■仮想通貨の送金は「ガラス張り」
ビットコイン(BTC)などの仮想通貨はガラス張りだ。「どこからどこへ、いくら送金されたのか」は、ブロックチェーンに残された記録を見れば一目瞭然となる。
「だったら、コインチェックから消えたNEM(XEM)の行方もわかるのでは?」と思う人も多いだろう。なぜ、XEMを不正に受領した人が判明しないのだろうか?
【参考記事】
●コインチェック事件は全額返金で一転解決!? 消えた580億円分の仮想通貨NEMどうなる?
●【超初級】 ビットコイン・仮想通貨入門(4) ブロックチェーンって結局、何なの!?
ちょうどいいきっかけなので、コインチェック事件を考えながら、仮想通貨のブロックチェーンやウォレットアドレスの特徴を見ていこう。
「コインチェックからNEM(XEM)が不正送金されたのでは?」とのウワサは、コインチェックが記者会見を行なう前からSNSでささやかれていた。ブロックチェーン上に不審な送金の履歴が残されていたからだ。

■ブロックチェーンの記録は誰でも見られる
仮想通貨の送金履歴(トランザクション)はすべて、インターネットに接続さえできれば誰でも見られる。
送金履歴を知りたい仮想通貨の名前と「blockchain explorer」という単語を組み合わせるなどして検索すると、その仮想通貨のブロックチェーンを閲覧できるページが見つかるはずだ。

(出所:blockexplorer.com)
仮想通貨のウォレットには、それぞれ固有のアドレスがついている。検索窓に知りたいウォレットアドレスを入力すると、そのウォレットで過去にどんな入出金があったかを閲覧できる。ただし、ウォレットの中身は公開されていても、「そのウォレットの持ち主が誰か」は非公開だ。
つまり、「通帳は見られるけれど、その持ち主はわからない」ということだ。
【ブロックチェーンの記録からわかること】
・過去のすべての送金
・ウォレットごとの残高
・ウォレットごとの過去の送金履歴(金額、時間、送金先、送金元)
【ブロックチェーンの記録からはわからないこと】
・ウォレットの持ち主
すべての口座の預金通帳は公開されているが、その口座の持ち主が誰かはわからない――ビットコインなどのブロックチェーンはそんなイメージだ。
しかし、ブロックチェーンの履歴を見ていると、ウォレットに名前(タグ)がついていることがある。たとえば下図だが、これには内部告発情報などを暴露してメディアを騒がせた「WikiLeaks(ウィキリークス)」のタグが付されている。

ウォレットの持ち主や第三者などが申請し、承認されると、このように持ち主を示すタグやリンク先のURLが表示される。仮想通貨を決済に利用する企業や募金用のウォレットなどに利用されることが多いようだ。

*表示情報*.
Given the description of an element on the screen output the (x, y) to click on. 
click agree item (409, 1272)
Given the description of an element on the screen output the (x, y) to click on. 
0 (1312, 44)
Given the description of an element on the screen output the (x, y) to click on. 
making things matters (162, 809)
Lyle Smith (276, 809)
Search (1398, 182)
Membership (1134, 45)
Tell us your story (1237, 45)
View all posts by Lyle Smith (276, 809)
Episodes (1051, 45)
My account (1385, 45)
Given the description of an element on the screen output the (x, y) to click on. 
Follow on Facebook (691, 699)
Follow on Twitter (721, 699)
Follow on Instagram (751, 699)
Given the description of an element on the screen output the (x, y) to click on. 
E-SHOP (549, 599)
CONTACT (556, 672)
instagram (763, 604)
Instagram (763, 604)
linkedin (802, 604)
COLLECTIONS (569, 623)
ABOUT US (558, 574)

*作業指示 A*.
提供文章のうち「仮想通貨のウォレットには、それぞれ固有のアドレス」で始まる段落を、要点を保持したまま箇条書きに簡潔化せよ。
*作業指示 B*.
提供文章で「ブロックチェーンの記録からわかること」として挙げられている項目をすべて列挙せよ。

*回答文 A*.
・仮想通貨のウォレットには、それぞれ固有のアドレスがついている。
・検索窓にウォレットアドレスを入力すると、そのウォレットの過去の入出金を閲覧できる。
・ウォレットの中身は公開されているが、持ち主が誰かは非公開である。

*回答文 B*.
・過去のすべての送金
・ウォレットごとの残高
・ウォレットごとの過去の送金履歴(金額、時間、送金先、送金元)